* REQUEST
Gather each line in the records below that contains the string "field", and copy those lines in full.

* RECORDED INFORMATION
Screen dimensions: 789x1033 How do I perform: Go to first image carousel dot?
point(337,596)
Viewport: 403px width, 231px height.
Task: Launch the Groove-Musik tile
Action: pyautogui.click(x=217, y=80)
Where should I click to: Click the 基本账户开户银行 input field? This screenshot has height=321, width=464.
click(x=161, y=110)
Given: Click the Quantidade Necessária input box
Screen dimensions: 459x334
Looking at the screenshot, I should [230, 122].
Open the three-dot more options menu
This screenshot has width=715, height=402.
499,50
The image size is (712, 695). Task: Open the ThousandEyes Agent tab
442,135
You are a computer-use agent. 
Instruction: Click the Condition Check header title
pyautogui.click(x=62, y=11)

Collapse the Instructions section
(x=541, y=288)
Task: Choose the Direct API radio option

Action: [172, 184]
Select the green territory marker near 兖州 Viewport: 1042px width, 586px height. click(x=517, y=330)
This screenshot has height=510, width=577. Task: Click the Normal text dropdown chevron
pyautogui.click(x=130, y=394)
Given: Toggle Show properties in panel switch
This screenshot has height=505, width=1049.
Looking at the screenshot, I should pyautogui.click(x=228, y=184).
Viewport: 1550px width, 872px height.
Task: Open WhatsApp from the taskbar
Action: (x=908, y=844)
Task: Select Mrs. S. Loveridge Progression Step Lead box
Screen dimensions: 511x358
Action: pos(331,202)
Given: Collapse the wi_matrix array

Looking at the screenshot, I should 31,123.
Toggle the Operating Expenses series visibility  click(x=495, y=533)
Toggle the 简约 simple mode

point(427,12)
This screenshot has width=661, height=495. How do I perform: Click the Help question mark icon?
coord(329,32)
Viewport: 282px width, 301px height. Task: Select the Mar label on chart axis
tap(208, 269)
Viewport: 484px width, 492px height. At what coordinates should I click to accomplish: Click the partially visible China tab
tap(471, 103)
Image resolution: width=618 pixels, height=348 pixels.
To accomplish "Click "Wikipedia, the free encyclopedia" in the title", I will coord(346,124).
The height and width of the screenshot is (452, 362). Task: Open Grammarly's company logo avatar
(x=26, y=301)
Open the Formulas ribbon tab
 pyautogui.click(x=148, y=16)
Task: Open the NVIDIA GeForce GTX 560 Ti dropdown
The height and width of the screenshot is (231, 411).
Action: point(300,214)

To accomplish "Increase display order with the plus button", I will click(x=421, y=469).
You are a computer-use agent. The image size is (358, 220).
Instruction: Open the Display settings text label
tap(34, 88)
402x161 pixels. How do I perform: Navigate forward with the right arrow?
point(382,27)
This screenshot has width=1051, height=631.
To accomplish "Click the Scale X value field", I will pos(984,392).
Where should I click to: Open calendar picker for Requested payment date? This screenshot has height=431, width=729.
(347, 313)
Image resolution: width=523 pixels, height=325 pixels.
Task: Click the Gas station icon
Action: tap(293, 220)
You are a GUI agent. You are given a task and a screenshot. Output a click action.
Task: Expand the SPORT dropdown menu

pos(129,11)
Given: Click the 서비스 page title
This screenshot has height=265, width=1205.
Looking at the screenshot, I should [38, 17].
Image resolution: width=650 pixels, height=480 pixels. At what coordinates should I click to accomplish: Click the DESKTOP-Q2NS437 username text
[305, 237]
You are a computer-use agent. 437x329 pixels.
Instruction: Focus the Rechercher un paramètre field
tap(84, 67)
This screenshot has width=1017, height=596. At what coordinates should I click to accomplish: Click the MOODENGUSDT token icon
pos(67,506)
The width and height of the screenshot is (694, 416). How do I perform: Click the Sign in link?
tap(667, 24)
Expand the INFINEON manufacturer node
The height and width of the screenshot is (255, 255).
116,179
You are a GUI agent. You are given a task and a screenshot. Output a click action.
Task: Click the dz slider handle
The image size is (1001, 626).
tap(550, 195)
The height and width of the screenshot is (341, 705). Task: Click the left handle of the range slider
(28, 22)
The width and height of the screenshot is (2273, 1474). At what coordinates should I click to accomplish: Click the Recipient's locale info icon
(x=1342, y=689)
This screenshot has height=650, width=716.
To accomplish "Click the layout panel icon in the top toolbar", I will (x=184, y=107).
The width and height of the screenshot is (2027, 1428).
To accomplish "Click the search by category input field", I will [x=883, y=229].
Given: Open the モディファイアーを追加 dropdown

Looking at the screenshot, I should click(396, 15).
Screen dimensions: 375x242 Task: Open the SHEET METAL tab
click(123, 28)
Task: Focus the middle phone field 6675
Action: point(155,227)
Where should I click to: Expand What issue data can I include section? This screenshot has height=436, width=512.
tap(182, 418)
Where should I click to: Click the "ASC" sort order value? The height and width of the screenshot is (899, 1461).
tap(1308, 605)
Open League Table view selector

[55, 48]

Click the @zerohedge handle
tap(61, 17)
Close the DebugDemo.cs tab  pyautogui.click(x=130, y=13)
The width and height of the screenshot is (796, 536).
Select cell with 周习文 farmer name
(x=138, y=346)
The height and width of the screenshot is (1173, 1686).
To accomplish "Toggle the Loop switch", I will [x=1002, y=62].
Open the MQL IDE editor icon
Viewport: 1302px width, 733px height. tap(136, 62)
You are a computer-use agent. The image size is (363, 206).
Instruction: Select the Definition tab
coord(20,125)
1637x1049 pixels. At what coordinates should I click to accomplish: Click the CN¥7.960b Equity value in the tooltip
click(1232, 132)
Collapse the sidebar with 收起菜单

* COMPLETED EXERCISE
Where should I click to: Click the 基本账户开户银行 input field? This screenshot has height=321, width=464.
To accomplish "Click the Scale X value field", I will pos(984,392).
Instruction: Focus the Rechercher un paramètre field
To accomplish "Click the search by category input field", I will [x=883, y=229].
Task: Focus the middle phone field 6675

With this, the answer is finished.